• Given task: Reproduce the anniversary hike thread below in full, word for word.

• Page text:

◇ ◇ ◇ ◇ ◇

# An Anniversary Hike



## PBH (Nov 7, 2007)

19 years. Yikes! We are getting old!

My wife likes to hike, but she typically hates my kind of hikes. I'm a bushwhacker. She likes trails. I hate trails. But once a year I give in and let her choose where to go. This year she chose a place that I knew nothing about. She didn't know anything about it either. We were going in blind. I'm not sure what either of us expected, but the end result was pretty darned good. In fact, it was downright impressive. I need to try to get to this area a bit more often!

It was a bit chilly, but once we got walking it wasn't bad. Once we entered the slot, it was rather comfy.

I can just picture in my mind young natives running, yelling, and playing all day long down in this labyrinth. Amazing.

Some of you may recognize this area. Others might not. It's fairly popular -- but not on this day. We had it all to ourselves.

Enjoy some pics.

Entrance:


















In the slot:



























View from above:









Exiting the smaller slot, looking downstream at the confluence of larger slot:









Turn around and look at exit of small slot, looking up the small slot:









Checking out the grafiti:




































Confluence, looking upstream at larger slot canyon:


----------



## hunting777 (May 3, 2009)

Beautiful place, do you mind naming the trail? heading that way in a few months, We would love to stop and do some slot canyon hikes.


----------



## wyogoob (Sep 7, 2007)

Beautiful pictures, thanks for posting those.


----------



## AF CYN (Mar 19, 2009)

Happy Anniversary! Those are very cool pics.


----------

◇ ◇ ◇ ◇ ◇

• Provided data:
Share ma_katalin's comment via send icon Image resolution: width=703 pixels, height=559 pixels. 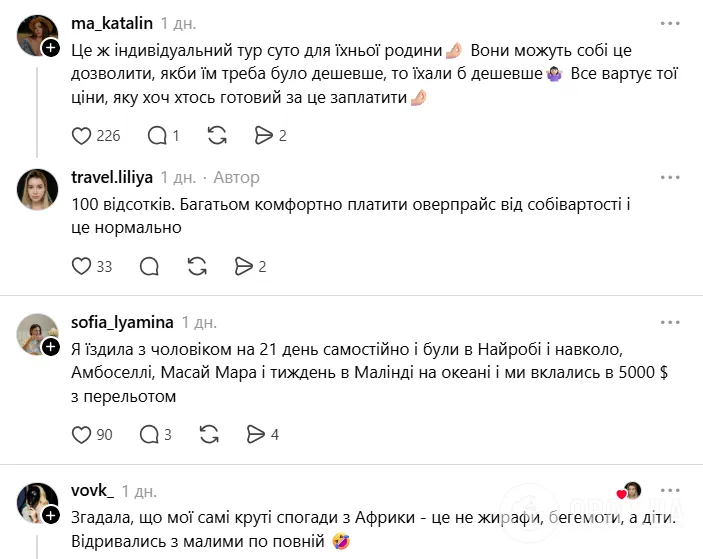pos(264,135)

◇ ◇ ◇ ◇ ◇

• Answer:
# An Anniversary Hike



## PBH (Nov 7, 2007)

19 years. Yikes! We are getting old!

My wife likes to hike, but she typically hates my kind of hikes. I'm a bushwhacker. She likes trails. I hate trails. But once a year I give in and let her choose where to go. This year she chose a place that I knew nothing about. She didn't know anything about it either. We were going in blind. I'm not sure what either of us expected, but the end result was pretty darned good. In fact, it was downright impressive. I need to try to get to this area a bit more often!

It was a bit chilly, but once we got walking it wasn't bad. Once we entered the slot, it was rather comfy.

I can just picture in my mind young natives running, yelling, and playing all day long down in this labyrinth. Amazing.

Some of you may recognize this area. Others might not. It's fairly popular -- but not on this day. We had it all to ourselves.

Enjoy some pics.

Entrance:


















In the slot:



























View from above:









Exiting the smaller slot, looking downstream at the confluence of larger slot:









Turn around and look at exit of small slot, looking up the small slot:









Checking out the grafiti:




































Confluence, looking upstream at larger slot canyon:


----------



## hunting777 (May 3, 2009)

Beautiful place, do you mind naming the trail? heading that way in a few months, We would love to stop and do some slot canyon hikes.


----------



## wyogoob (Sep 7, 2007)

Beautiful pictures, thanks for posting those.


----------



## AF CYN (Mar 19, 2009)

Happy Anniversary! Those are very cool pics.


----------